# What is needed
Which of the lines below hold the word "computer"? Pull each of them out.

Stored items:
********

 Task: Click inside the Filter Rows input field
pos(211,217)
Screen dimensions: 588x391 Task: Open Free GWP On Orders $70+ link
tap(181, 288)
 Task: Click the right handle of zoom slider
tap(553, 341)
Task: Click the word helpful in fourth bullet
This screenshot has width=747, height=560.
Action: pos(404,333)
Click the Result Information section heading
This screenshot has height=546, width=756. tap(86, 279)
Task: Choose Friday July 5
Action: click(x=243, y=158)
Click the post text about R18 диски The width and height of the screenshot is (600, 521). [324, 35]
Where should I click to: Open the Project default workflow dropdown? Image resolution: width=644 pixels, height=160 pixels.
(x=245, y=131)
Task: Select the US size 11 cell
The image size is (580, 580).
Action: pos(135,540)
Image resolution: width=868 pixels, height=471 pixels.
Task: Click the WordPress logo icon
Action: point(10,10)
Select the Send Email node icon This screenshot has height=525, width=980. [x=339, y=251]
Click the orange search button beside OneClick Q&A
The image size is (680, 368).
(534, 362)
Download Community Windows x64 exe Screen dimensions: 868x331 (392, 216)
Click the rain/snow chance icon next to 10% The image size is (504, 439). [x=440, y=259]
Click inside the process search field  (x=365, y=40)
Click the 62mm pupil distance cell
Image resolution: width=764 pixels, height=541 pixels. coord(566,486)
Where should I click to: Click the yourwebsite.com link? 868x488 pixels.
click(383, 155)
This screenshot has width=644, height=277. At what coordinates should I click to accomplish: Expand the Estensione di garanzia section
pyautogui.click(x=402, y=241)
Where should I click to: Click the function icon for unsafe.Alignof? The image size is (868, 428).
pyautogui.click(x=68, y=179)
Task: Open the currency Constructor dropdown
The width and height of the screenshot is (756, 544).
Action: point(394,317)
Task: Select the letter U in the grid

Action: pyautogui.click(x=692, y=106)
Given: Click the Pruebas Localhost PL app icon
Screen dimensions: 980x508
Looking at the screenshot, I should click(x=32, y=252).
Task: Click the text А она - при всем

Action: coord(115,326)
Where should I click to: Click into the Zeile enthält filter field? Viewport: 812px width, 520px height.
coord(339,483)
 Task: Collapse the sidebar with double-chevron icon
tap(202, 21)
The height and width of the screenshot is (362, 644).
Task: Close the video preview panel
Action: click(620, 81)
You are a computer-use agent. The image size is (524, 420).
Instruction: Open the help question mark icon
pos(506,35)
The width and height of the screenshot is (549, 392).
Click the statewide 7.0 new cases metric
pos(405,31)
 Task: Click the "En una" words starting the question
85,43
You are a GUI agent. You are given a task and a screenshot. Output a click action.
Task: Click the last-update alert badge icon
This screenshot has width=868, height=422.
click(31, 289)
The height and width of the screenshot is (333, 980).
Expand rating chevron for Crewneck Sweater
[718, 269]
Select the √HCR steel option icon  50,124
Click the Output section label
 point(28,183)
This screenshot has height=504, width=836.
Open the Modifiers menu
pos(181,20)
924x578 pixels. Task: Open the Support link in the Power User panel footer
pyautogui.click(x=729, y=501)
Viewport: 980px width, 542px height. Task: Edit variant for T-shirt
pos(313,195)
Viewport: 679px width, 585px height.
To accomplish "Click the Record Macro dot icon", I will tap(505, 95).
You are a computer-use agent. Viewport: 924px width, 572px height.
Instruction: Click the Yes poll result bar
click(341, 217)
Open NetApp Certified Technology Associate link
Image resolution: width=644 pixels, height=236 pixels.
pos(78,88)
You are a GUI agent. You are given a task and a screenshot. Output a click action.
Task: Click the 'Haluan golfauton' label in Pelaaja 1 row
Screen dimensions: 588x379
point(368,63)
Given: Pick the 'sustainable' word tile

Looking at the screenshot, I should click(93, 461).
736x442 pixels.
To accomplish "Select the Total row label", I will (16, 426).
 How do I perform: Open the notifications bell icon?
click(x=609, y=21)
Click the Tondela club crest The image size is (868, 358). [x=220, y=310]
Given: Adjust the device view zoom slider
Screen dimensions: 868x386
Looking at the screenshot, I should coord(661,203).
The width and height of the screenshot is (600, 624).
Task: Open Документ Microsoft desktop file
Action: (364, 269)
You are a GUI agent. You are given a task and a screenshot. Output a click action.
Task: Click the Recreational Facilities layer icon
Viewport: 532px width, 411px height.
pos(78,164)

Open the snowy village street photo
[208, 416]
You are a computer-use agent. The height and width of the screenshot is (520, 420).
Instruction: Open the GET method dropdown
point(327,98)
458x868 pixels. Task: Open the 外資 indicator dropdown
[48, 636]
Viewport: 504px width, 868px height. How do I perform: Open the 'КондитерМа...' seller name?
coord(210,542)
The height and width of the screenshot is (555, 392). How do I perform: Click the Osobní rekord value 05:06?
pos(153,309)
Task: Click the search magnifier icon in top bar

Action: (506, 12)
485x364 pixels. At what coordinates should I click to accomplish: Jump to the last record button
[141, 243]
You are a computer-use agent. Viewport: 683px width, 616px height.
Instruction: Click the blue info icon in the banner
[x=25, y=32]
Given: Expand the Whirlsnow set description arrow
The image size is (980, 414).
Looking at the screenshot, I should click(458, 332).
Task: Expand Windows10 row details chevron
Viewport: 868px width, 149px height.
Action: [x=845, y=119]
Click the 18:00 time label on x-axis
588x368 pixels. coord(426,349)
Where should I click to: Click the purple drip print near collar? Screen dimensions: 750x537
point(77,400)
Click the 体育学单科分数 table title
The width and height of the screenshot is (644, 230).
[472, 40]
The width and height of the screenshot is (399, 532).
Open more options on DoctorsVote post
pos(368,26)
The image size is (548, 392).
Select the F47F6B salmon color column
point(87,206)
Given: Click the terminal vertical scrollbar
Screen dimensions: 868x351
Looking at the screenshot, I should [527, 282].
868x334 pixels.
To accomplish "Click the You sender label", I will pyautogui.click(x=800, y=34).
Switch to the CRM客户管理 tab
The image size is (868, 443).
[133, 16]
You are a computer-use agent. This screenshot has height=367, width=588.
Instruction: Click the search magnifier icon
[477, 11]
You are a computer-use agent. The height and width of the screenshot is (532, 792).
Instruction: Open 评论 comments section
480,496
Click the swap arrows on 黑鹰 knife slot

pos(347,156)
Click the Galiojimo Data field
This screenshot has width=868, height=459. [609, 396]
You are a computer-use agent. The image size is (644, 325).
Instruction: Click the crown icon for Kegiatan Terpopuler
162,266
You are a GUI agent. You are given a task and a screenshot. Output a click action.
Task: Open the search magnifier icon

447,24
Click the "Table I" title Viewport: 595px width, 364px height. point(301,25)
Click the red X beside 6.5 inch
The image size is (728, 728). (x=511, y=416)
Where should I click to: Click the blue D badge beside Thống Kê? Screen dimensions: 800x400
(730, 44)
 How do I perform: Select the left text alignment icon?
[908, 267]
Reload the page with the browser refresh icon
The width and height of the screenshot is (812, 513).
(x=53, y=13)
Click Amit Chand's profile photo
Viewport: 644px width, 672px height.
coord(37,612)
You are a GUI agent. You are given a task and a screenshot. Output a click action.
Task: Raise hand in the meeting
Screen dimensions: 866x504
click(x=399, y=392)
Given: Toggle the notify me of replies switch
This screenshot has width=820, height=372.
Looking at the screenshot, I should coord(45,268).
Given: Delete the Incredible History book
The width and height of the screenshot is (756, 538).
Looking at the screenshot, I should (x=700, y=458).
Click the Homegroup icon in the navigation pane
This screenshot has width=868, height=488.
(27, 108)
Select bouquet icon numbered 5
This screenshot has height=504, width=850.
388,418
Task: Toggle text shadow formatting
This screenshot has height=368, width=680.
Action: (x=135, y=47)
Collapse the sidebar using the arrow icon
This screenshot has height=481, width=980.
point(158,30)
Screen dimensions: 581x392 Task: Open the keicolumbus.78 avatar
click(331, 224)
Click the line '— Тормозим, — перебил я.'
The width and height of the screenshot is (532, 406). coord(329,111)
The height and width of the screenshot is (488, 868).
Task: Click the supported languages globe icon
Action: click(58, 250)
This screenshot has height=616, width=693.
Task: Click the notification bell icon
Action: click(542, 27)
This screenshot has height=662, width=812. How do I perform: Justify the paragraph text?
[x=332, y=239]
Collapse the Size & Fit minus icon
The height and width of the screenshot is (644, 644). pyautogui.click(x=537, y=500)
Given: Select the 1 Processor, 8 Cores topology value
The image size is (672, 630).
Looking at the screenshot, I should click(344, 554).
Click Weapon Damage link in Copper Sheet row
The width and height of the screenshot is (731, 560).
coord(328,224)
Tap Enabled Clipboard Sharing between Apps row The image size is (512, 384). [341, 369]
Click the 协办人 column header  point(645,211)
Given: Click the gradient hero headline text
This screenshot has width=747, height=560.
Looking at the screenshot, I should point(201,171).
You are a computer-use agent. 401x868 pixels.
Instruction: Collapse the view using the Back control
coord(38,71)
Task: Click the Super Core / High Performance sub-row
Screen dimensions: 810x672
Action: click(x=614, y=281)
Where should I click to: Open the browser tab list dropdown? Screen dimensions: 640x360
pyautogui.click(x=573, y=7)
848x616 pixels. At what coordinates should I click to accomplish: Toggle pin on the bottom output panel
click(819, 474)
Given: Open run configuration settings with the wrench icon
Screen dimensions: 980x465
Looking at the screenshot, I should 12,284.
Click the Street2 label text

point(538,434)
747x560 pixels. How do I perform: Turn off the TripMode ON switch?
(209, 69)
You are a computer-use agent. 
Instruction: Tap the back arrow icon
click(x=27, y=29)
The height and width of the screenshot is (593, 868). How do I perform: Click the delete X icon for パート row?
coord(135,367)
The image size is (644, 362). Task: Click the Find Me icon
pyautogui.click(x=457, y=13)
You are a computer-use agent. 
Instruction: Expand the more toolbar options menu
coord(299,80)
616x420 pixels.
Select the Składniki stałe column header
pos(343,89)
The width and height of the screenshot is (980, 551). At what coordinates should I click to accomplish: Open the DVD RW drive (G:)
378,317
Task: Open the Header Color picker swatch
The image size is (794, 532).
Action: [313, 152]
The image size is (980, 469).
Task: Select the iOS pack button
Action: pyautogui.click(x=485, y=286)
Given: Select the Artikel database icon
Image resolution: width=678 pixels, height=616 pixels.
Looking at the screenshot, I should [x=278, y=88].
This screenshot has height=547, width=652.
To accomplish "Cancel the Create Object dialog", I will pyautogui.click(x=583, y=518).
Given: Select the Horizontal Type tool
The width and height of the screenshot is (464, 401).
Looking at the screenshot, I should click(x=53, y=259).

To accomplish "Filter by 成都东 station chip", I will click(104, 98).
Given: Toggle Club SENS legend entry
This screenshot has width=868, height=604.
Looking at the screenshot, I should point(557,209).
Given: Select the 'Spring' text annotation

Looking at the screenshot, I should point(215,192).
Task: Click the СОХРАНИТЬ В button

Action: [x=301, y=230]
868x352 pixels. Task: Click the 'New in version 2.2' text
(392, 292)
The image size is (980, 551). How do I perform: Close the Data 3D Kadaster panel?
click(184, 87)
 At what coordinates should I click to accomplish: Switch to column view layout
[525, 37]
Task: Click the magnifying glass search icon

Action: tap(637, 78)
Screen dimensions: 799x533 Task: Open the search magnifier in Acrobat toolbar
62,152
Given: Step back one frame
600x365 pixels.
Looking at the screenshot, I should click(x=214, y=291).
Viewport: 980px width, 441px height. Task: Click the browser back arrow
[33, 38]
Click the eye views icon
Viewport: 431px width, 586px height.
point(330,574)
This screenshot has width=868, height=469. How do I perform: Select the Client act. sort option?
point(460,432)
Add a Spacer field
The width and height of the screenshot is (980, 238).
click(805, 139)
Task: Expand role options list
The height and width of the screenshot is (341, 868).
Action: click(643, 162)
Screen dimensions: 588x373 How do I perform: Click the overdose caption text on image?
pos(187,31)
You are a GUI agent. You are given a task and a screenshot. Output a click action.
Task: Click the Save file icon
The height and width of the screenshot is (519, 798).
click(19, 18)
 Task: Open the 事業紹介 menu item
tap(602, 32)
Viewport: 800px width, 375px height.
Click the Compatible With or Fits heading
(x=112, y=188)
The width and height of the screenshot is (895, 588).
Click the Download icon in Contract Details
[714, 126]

********

# Your response
You are a computer-use agent. The image size is (524, 420).
You are a computer-use agent. Viewport: 924px width, 572px height.
You are a computer-use agent. The height and width of the screenshot is (520, 420).
You are a computer-use agent. Viewport: 683px width, 616px height.
You are a computer-use agent. This screenshot has height=367, width=588.
You are a computer-use agent. The height and width of the screenshot is (532, 792).
You are a computer-use agent. The image size is (644, 325).
You are a computer-use agent. 401x868 pixels.
You are a computer-use agent. 
You are a computer-use agent. 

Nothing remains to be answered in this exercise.